Kendini sosyalist sayanlar ise bunu tersinden ele alıyorlar. Türkiye’de, yine Türkiye dışında bazı çevrelerde bu tür değerlendirmeler yapılıyor. Özellikle reel sosyalist sistemin parçası veya uzantısı olan güçler Apoculuğu sosyalizm dışı bir akım olarak görüyor; yurtsever, demokrat, dolayısıyla sosyalizme müttefik olabilecek bir akım olarak değerlendiriyorlar. Bazıları iyi bir müttefik olarak görürken, başkaları tehlikeli bir müttefik olarak niteliyor, dikkatli yaklaşmaları gerektiğini düşünüyorlar. Biraz da herkes kendi algıladığı ve anladığı gibi tanımlıyor. Apocu sosyalizmin böyle bir gerçekliği var. Önderlik bu konuda şunu dile getirdi: “Biz, çok fazla deyimler veya tanımlarla uğraşmıyoruz, aslında yaşamın kendisiyle uğraşıyoruz. Tanımların içeriğini yaşamsallaştırmakla uğraşıyoruz. Sosyalizmin sözünü çok fazla etmek yerine iyi bir militanı, yaşayanı ve yaşatanı olmayı daha değerli buluyoruz.” Bu ne anlama geliyor? Apoculuğun pratikçiliği ve eylemciliği anlamına geliyor. Buradan baktığımızda Apoculuk başlı başına bir yaşam ve eylem gücüdür, pratik güçtür. Apoculuk, sosyalizmi söz düzeyinde değil, böyle ele alıyor. Bu, ideolojiye yaklaşımı da ifade ediyor.

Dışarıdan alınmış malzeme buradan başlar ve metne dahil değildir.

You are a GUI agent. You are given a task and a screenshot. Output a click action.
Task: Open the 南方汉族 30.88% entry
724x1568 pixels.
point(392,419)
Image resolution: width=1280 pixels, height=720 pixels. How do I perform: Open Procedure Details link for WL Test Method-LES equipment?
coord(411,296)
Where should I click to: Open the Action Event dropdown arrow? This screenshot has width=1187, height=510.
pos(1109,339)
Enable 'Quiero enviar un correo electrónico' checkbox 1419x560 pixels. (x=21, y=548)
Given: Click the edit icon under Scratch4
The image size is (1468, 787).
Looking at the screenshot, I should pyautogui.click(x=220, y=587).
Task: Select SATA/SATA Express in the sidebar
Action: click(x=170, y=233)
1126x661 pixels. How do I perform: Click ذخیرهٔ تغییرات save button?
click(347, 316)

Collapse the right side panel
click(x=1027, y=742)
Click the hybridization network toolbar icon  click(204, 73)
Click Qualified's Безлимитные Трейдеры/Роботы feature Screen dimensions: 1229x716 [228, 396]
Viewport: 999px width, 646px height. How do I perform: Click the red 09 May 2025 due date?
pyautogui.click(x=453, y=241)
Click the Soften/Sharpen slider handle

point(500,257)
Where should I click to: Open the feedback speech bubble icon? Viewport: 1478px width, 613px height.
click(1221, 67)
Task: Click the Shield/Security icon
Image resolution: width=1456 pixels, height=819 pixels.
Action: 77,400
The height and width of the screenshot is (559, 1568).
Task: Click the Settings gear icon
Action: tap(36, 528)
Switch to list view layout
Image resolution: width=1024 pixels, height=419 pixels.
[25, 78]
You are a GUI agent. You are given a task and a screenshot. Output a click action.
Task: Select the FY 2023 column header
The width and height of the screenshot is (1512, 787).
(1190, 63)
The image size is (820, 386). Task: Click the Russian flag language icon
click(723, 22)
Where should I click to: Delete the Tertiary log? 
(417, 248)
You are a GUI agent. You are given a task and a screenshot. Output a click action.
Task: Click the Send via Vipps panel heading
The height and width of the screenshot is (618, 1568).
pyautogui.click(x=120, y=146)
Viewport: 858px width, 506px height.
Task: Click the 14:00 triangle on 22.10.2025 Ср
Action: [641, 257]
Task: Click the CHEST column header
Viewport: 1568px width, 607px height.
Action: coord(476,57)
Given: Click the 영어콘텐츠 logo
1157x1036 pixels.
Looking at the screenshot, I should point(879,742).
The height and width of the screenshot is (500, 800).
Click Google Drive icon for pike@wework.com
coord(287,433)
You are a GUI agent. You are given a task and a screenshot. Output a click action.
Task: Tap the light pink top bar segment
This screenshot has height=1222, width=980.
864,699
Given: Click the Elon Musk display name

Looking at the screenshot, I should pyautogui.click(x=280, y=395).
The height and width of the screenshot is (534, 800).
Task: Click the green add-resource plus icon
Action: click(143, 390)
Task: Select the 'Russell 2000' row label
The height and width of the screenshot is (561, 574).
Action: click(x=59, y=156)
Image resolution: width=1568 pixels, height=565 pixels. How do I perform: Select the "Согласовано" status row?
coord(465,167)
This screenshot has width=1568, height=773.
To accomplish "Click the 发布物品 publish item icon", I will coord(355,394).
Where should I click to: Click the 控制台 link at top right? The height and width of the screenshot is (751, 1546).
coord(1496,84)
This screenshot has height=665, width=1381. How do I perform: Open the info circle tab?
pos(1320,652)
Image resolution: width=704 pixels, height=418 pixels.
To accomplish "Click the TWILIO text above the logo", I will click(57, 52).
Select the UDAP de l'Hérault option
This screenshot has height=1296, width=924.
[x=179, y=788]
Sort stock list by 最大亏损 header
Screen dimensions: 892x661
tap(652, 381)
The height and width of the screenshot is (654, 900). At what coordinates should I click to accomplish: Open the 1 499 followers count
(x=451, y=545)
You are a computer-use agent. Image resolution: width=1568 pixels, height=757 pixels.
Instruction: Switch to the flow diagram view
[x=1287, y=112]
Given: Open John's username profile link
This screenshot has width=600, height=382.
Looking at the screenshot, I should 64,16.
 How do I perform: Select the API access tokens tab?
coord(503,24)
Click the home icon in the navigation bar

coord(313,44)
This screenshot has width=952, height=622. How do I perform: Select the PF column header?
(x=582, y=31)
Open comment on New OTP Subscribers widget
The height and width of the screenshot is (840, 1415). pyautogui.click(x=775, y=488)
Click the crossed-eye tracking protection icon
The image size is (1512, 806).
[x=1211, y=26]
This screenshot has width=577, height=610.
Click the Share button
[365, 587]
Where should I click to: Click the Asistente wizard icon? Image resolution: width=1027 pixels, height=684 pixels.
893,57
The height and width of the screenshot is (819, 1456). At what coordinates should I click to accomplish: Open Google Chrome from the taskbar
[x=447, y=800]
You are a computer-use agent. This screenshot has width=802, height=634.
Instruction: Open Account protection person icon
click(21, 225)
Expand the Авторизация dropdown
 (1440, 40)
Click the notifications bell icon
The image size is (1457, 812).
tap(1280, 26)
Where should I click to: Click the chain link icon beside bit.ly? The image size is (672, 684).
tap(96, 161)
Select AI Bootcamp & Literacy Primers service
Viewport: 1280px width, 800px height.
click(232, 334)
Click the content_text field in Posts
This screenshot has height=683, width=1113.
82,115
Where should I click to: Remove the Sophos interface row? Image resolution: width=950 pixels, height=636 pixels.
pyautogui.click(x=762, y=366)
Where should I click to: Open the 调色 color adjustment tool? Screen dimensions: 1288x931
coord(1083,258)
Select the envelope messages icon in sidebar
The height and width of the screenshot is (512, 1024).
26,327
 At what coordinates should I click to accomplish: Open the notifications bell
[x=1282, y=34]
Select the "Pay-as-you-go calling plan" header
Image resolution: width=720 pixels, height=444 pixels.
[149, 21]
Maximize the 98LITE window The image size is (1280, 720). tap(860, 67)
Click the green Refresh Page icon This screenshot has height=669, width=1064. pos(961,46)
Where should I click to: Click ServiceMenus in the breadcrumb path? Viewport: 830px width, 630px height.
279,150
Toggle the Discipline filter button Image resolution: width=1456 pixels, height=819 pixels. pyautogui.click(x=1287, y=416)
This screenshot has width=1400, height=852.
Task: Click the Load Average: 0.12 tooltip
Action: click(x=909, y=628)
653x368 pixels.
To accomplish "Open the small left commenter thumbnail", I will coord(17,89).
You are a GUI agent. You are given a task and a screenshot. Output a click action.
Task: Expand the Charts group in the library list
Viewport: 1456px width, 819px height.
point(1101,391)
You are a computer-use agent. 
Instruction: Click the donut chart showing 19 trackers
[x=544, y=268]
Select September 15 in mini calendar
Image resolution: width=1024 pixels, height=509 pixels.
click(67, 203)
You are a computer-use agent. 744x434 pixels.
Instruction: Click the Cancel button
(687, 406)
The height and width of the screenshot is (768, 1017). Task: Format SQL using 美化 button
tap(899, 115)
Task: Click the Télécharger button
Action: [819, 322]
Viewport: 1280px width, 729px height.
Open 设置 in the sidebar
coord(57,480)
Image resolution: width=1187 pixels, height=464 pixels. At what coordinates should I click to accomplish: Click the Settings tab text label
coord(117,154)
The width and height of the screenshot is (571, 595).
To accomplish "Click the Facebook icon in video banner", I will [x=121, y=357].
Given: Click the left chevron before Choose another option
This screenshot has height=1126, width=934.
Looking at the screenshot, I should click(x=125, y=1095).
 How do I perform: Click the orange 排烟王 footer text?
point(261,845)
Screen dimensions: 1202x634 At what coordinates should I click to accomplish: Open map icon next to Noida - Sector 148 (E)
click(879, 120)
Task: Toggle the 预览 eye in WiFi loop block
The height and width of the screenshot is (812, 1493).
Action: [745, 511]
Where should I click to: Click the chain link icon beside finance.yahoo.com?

İdeoloji nedir? İdeoloji sadece sözcüklerle ifade edilen bir olgu değildir; tersine yaşamın kendisi, yaşamda ortaya çıkan ve gerçekleşendir. Yaşam ölçülerinin sözle ifade edilmesi anlamına geliyor, dolayısıyla esas olan, yaşamda gerçekleşendir. Yaşamda gerçekleşmeyip söz olarak söylenenler ideoloji olarak tanımlanamaz; onlar boş laflar, hayaller, niyetler veya isteklerdir ama hiçbir zaman gerçekleşenler değillerdir. Dolayısıyla bazıları sosyalizmi bir niyet, istek veya hayal olarak ele alıyor ve sosyalizme laf düzeyinde yaklaşıyorlar. Sosyalizmin çok sözünü ediyorlar, her cümlede neredeyse on sefer sosyalizm kelimesini kullanmakla güçlü sosyalist olduklarını sanıyorlar, ama sosyalizmin ilk harfini bile pratikleştirmeye yaklaşmıyorlar. Önderlik, böyle yaklaşanları sahte sosyalistler olarak tanımladı. Buna söz sosyalizmi de denilebilir. Öyle olmaya gerek yoktur. Bu durum zayıflıktan veya örgütsüzlükten kaynaklanıyor olabilir. Güçsüz kişilikler hayal edebilir, niyetlerini geliştirebilirler, ama gerçekleştirme gücünü gösteremezler. Özlem duyarlar, özlemleri pratikte gerçekleştirilse, onu yaşamak da isterler, itiraz etmezler, ama kendileri gerçekleştiremezler. Dolayısıyla gerçekleştireni, yani militanı değil, yaşayanı olabilirler. Bu, güçsüz insanların işidir.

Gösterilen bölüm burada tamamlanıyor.